Query tuning with conditional aggregation

  • Hi all,

    I have a stored procedure that returns a table 1Million + rows that I then need to pivot (I can't modify the stored procedure as it makes a call to a proprietary .exe). I first tried using the pivot operator to do what I need but that takes about 7 minutes to generate a 1440 row table with 900+ columns. I managed to reduced the execution time to a little over 2 minutes by using conditional aggregation with dynamically generated column names. I'm still looking for a way to reduce the execution even further to be acceptable for the user but am stumped as to any further optimizations I could do.


    INSERT INTO Exampledb.dbo.DestinationTable_EF278
    SELECT
    Timestamp,
    [NC_S\Column 1] = SUM(CASE WHEN TagName='NC_S\Column 1' THEN value END),
    [NC_S\Column 2] = SUM(CASE WHEN TagName='NC_S\Column 2' THEN value END),
    [NC_S\Column 3] = SUM(CASE WHEN TagName='NC_S\Column 3' THEN value END),
    [...]Repeat 900 times[...]
    [NC_S\Column 901] = SUM(CASE WHEN TagName='NC_S\Column 901' THEN value END),
    FROM Exampledb.dbo.SourceTable_EF278
    GROUP BY Timestamp
    ORDER BY Timestamp

    Any ideas how to make this faster ?
    Thanks !
    prefet

  • prefet - Monday, January 21, 2019 9:27 AM

    Hi all,

    I have a stored procedure that returns a table 1Million + rows that I then need to pivot (I can't modify the stored procedure as it makes a call to a proprietary .exe).
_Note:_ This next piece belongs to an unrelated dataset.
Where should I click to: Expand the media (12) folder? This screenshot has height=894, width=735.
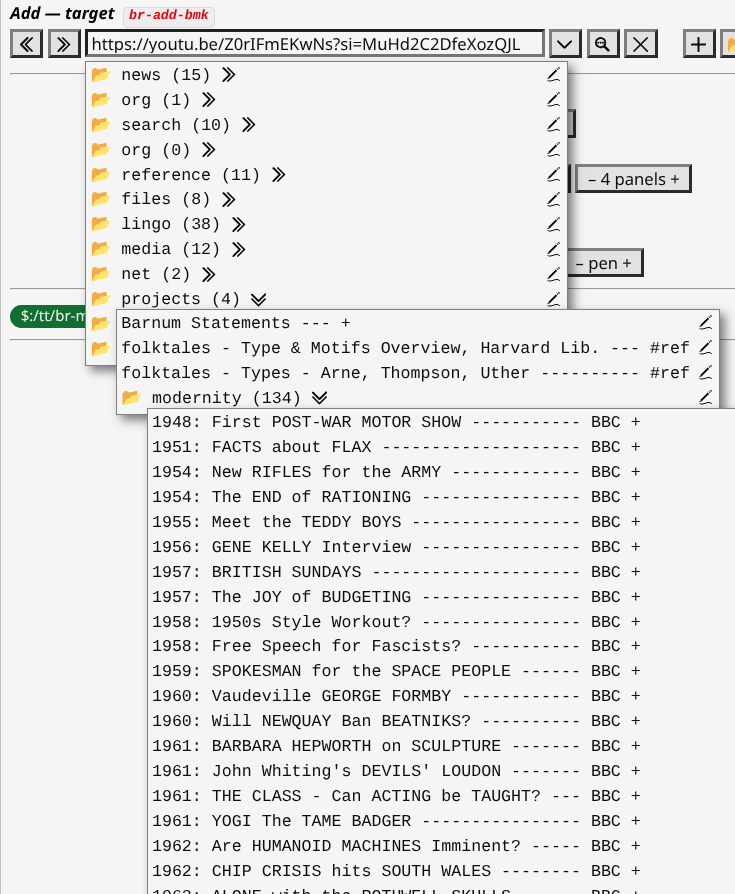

I first tried using the pivot operator to do what I need but that takes about 7 minutes to generate a 1440 row table with 900+ columns. I managed to reduced the execution time to a little over 2 minutes by using conditional aggregation with dynamically generated column names. I'm still looking for a way to reduce the execution even further to be acceptable for the user but am stumped as to any further optimizations I could do.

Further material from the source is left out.